**ACTIONS TO TAKE**
(1) List every actor the Malcolm in the Middle season overview names under "Main" in its cast section.
(2) Continue the Malcolm in the Middle fourth-season overview from its final sentence.

The fourth season of Malcolm in the Middle premiered on November 3, 2002, on Fox, and ended on May 18, 2003, with a total of 22 episodes. Frankie Muniz stars as the title character Malcolm, and he is joined by Jane Kaczmarek, Bryan Cranston, Christopher Kennedy Masterson, Justin Berfield and Erik Per Sullivan.

Episodes

Cast and characters

Main 
 Frankie Muniz as Malcolm
 Jane Kaczmarek as Lois
 Bryan Cranston as Hal
 Christopher Kennedy Masterson as Francis
 Justin Berfield as Reese
 Erik Per Sullivan as Dewey

Recurring 
 Kenneth Mars as Otto
 Emy Coligado as Piama
 David Anthony Higgins as Craig Feldspar
 Craig Lamar Traylor as Stevie Kenarban
 Reagan Dale Neis as Nikki
 Evan Matthew Cohen as Lloyd
 Cloris Leachman as Ida
 Katherine Ellis as Gretchen
 Kyle Sullivan as Dabney
 Brittany Finamore as Alison

Production 
Main cast members Frankie Muniz, Jane Kaczmarek, Bryan Cranston, Christopher Kennedy Masterson, Justin Berfield and Erik Per Sullivan return as Malcolm, Lois, Hal, Francis, Reese and Dewey respectively. The season introduces Jamie, the fifth child of Hal and Lois, although the baby's gender would not be revealed until the fifth season. The series' parallel storylines involving Francis shifts in this season from the previous season's Alaska to a cattle ranch. The storyline of "If Boys Were Girls" was developed by costume designer Heidi Kaczenski's then 11-year old niece Alexandra. Since Kaczmarek was pregnant before the season began filming, she was written out of some episodes, while her pregnancy was incorporated into the story later in the season. The episode "Clip Show 2" is the series' second clip show after the third season's 19th episode.

**DATASET SECTION**
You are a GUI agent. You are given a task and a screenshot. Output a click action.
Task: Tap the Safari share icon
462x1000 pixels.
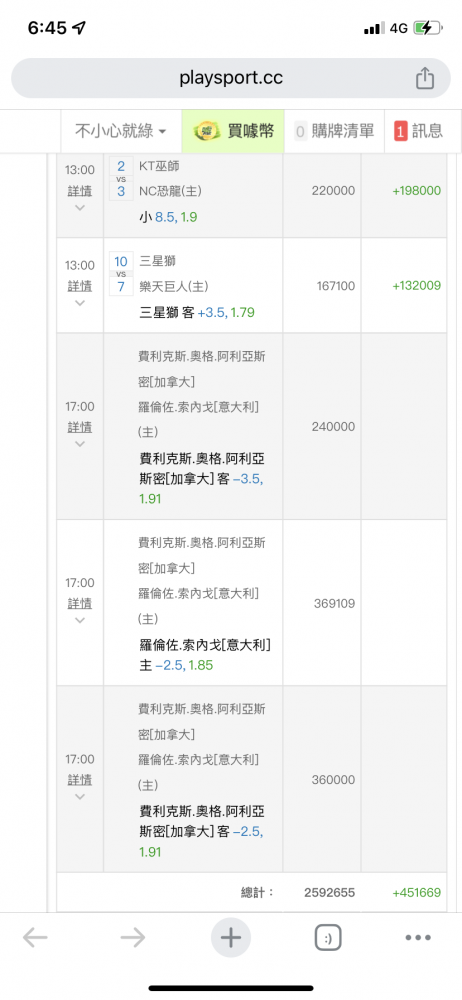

**ANSWERS FOR THE TASKS**
(1) Frankie Muniz, Jane Kaczmarek, Bryan Cranston, Christopher Kennedy Masterson, Justin Berfield, Erik Per Sullivan

(2)
Release

Broadcast history 
The season premiered on November 3, 2002 on Fox, and ended on May 18, 2003 with a total of 22 episodes. According to Ned Martel of The New York Times, showrunner Linwood Boomer "chose to take a hard look at Malcolm's adolescence. That and a later time slot meant a 19 percent decline in the key demographic of viewers 18 to 49 in its fourth season's ratings."

Home media 
The season was released on Region 2 DVD on March 4, 2013, and on Region 4 DVD on September 4, 2013.

Reception 
Mark Sachs of Los Angeles Times said on May 10, 2003, "This well-written, solidly performed series is as close to a live-action cartoon as you can get, and when it’s clicking on all cylinders as in Sunday’s episode, it’s a joy to behold." At the 55th Primetime Emmy Awards, "If Boys Were Girls" won in the category Outstanding Single Camera Picture Editing for a Comedy Series, while Kaczmarek and Cranston received nominations for Outstanding Lead Actress In A Comedy Series and Outstanding Supporting Actor In A Comedy Series respectively. Cloris Leachman, who portrays Lois' mother Ida, won in the category Outstanding Guest Actress In A Comedy Series.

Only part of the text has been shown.